▽
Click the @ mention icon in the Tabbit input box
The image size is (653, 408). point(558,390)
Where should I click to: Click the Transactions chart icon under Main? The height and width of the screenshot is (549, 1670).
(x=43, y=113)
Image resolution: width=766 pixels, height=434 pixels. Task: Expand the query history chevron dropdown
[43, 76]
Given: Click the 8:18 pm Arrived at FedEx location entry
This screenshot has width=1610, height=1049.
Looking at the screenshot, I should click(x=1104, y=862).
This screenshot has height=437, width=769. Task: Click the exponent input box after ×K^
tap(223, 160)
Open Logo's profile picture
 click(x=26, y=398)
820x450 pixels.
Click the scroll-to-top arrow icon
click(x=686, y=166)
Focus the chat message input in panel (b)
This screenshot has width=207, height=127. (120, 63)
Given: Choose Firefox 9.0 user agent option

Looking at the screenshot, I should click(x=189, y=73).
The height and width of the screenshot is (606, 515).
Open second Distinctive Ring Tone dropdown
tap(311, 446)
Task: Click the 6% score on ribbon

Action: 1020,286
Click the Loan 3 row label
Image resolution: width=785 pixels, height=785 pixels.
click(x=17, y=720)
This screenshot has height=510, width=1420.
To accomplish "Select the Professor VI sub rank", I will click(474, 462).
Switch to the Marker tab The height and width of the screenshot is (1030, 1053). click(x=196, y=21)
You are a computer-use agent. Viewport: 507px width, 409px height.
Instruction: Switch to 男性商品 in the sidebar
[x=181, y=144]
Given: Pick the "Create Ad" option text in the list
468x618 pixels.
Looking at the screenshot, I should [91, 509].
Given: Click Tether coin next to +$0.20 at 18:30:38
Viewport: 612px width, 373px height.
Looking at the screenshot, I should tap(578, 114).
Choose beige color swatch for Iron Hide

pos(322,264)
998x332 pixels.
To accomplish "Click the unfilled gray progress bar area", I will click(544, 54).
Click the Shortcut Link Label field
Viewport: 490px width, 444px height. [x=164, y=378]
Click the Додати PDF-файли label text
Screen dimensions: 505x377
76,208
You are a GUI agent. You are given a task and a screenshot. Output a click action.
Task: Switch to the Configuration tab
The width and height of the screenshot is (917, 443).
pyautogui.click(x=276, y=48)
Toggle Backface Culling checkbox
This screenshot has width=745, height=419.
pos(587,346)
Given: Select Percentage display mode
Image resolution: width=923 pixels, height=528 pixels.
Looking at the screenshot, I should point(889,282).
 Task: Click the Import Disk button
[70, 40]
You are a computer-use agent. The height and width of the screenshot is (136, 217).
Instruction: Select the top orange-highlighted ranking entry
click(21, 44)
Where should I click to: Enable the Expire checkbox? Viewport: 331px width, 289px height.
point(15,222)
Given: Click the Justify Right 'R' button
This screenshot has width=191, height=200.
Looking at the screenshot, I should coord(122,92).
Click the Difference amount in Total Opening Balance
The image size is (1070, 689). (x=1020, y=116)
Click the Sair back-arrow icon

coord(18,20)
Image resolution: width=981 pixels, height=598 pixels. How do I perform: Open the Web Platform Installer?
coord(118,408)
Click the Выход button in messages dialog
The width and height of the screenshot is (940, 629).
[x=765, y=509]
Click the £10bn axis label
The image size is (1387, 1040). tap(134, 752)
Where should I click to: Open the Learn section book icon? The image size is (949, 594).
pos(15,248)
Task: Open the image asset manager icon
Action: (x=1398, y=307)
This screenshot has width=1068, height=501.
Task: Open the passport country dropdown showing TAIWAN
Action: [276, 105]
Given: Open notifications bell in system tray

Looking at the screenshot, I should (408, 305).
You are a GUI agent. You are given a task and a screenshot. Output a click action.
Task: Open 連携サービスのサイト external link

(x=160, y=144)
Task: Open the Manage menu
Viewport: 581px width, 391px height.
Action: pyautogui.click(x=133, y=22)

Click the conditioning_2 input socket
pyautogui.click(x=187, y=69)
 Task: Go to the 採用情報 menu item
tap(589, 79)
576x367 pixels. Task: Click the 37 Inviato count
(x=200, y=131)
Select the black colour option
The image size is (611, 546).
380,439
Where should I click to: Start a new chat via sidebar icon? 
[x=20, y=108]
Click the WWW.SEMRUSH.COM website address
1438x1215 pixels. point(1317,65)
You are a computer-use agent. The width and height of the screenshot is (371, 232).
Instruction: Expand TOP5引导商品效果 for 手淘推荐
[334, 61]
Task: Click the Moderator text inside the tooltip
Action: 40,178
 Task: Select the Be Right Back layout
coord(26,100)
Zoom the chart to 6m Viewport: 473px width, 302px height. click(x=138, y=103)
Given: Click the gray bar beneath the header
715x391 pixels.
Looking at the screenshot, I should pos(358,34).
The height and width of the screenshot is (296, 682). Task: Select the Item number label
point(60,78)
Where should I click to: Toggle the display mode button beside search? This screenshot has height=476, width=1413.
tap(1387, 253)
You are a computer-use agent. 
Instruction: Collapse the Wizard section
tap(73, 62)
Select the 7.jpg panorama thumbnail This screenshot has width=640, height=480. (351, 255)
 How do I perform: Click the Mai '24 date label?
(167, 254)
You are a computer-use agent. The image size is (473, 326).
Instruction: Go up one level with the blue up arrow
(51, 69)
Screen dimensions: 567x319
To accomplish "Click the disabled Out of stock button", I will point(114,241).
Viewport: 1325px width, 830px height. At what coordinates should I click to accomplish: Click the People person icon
△
- What to produce: Copy out the material above again, starting at the line containing "Where should I click to: Start" and ending at the line containing "Action: 40,178", with both of those lines included.

- Complete output:
Where should I click to: Start a new chat via sidebar icon? 
[x=20, y=108]
Click the WWW.SEMRUSH.COM website address
1438x1215 pixels. point(1317,65)
You are a computer-use agent. The width and height of the screenshot is (371, 232).
Instruction: Expand TOP5引导商品效果 for 手淘推荐
[334, 61]
Task: Click the Moderator text inside the tooltip
Action: 40,178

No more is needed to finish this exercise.